Posted by Carole
Summer is definitely here (yes!!) and the heat makes you crave for a light and fresh salad for lunch… the only problem is that a salad might leave you starving by 4pm!
That’s why today, I want to give you a Quinoa Salad recipe I’m eating on a regular basis, which, on top of being super easy to prepare and a delight for the taste buds, is also very nutritious and should get you going until dinner… and serenely stay away from not-so-healthy late-afternoon snacks.
And it’s all thanks to quinoa; a “king ingredient” high in protein and fiber, packed with nutrients that are good for you (iron, magnesium, manganese to name a few) but with a low glycemic index helping your metabolism to stay up and running for a while.

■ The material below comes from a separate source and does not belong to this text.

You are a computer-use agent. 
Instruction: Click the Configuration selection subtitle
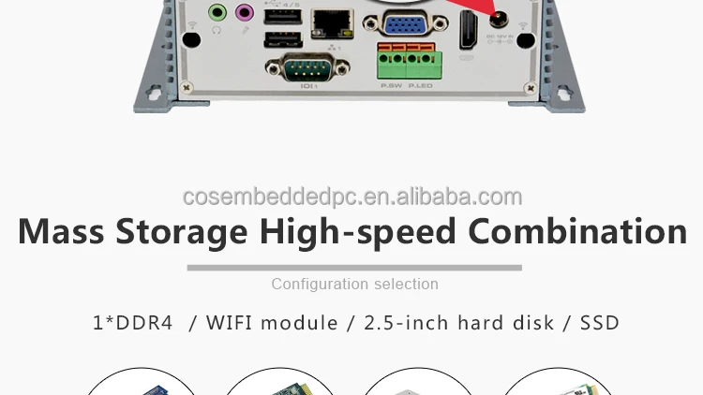(x=354, y=284)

- One portion of cooked quinoa
- Coconut oil
- Lemon juice
- Soy sauce
- Balsamic vinegar
- 6 cherry tomatoes
- Fresh Basil
- Spirulina or curcuma powder
- Roasted sesame grains or roasted sesame oil
- Salt and pepper
Pour the quinoa (previously cooked) in a large mixing bowl.
Add a table spoon of coconut oil and stir well then add approximately 4 table spoons of lemon juice, 1 table spoon of soy sauce, 2 table spoons of balsamic vinegar, a pinch of salt and pepper and stir.

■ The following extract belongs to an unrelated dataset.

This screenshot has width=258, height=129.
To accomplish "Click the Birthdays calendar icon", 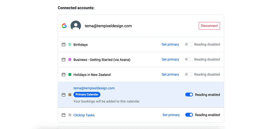I will pyautogui.click(x=63, y=44).
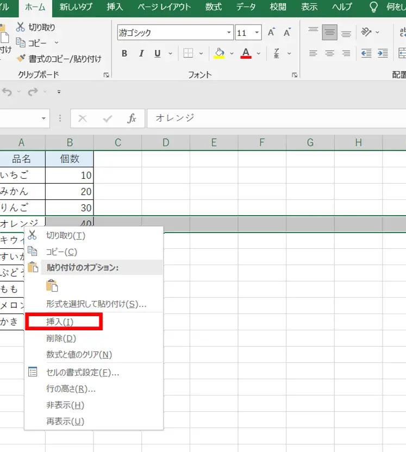Toggle bold formatting in the ribbon
Viewport: 406px width, 452px height.
(124, 53)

Add 2 tea spoons of spirulina or curcuma powder (depending on your mood and needs) to the quinoa and stir well once again. Reserve.
Wash and halve the cherry tomatoes, slice some fresh basil and sprinkle on top of the tomatoes along with a tea spoon of balsamic vinegar and a pinch of sea salt, mix the all with your fingers directly on your chopping board.
Plate your quinoa and add the seasoned tomatoes on top, sprinkle a few grains of roasted sesame on your dish (or a few drops of roasted sesame oil if you don’t have grains) and serve!
Tip: You can incorporate avocado, beetroot or celery to your quinoa salad, the possibilities are countless!
I also like to sprinkle freshly chopped ginger to my dish to add a little kick and additional freshness.